■ Data for processing:
┄┄┄┄┄┄

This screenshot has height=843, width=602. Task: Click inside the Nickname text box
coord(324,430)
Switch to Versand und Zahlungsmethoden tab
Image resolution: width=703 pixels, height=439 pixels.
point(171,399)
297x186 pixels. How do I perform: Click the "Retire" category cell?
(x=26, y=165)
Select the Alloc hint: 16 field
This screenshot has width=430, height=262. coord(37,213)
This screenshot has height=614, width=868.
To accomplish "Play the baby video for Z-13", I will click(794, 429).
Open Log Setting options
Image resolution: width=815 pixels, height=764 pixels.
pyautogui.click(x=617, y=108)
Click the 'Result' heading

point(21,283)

┄┄┄┄┄┄

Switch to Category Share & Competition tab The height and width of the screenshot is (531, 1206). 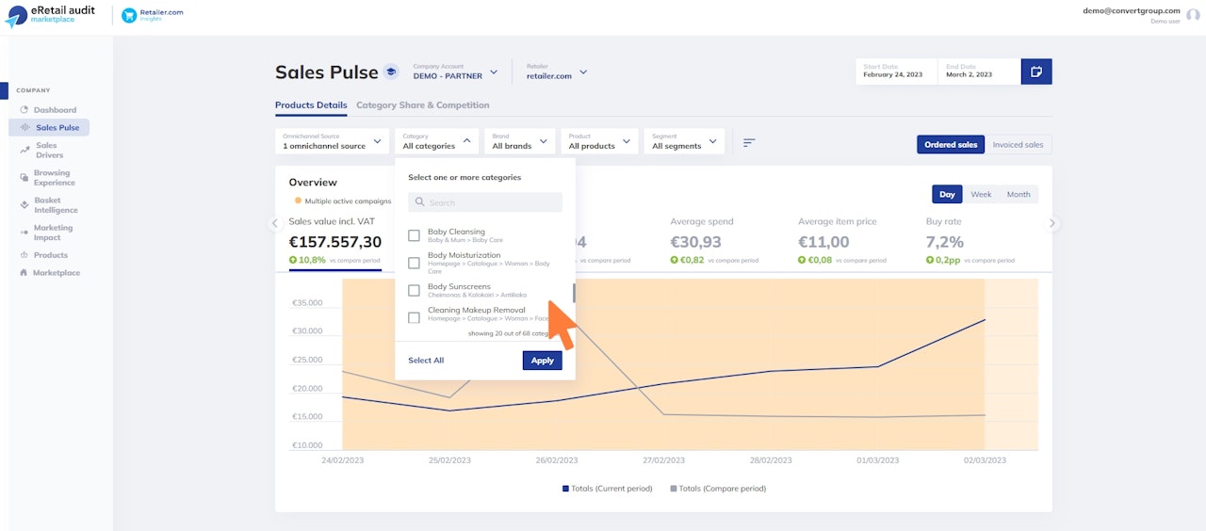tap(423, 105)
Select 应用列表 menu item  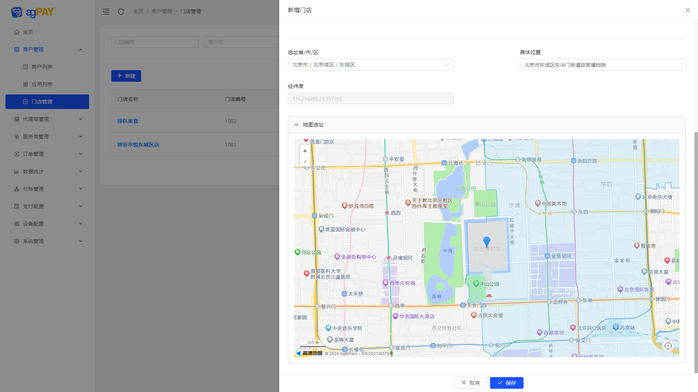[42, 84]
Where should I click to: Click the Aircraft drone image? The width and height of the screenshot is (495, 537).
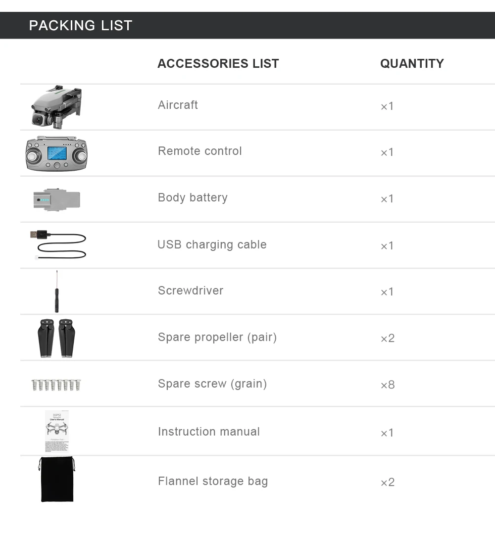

┄┄┄┄┄┄

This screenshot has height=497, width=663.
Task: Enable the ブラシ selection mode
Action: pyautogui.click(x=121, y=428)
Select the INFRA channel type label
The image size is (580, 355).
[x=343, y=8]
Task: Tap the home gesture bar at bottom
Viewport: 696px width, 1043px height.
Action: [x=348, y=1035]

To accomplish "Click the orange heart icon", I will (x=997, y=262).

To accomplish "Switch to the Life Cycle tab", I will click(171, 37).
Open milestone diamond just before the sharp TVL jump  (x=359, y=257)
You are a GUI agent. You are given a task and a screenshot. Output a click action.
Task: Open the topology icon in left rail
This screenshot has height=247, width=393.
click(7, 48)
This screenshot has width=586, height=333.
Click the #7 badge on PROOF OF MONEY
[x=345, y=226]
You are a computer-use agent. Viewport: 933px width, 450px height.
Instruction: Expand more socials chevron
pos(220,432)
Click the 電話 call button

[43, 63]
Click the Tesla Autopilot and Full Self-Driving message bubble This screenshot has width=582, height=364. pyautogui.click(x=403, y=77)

┄┄┄┄┄┄

■ Work order:
Copy out, exactly and alone, the lines of the entries above between the ones holding "Viewport: 696px width, 1043px height." and "Click the Tesla", inclusive.

■ Solution to this problem:
Viewport: 696px width, 1043px height.
Action: [x=348, y=1035]

To accomplish "Click the orange heart icon", I will (x=997, y=262).

To accomplish "Switch to the Life Cycle tab", I will click(171, 37).
Open milestone diamond just before the sharp TVL jump  (x=359, y=257)
You are a GUI agent. You are given a task and a screenshot. Output a click action.
Task: Open the topology icon in left rail
This screenshot has height=247, width=393.
click(7, 48)
This screenshot has width=586, height=333.
Click the #7 badge on PROOF OF MONEY
[x=345, y=226]
You are a computer-use agent. Viewport: 933px width, 450px height.
Instruction: Expand more socials chevron
pos(220,432)
Click the 電話 call button

[43, 63]
Click the Tesla Autopilot and Full Self-Driving message bubble This screenshot has width=582, height=364. pyautogui.click(x=403, y=77)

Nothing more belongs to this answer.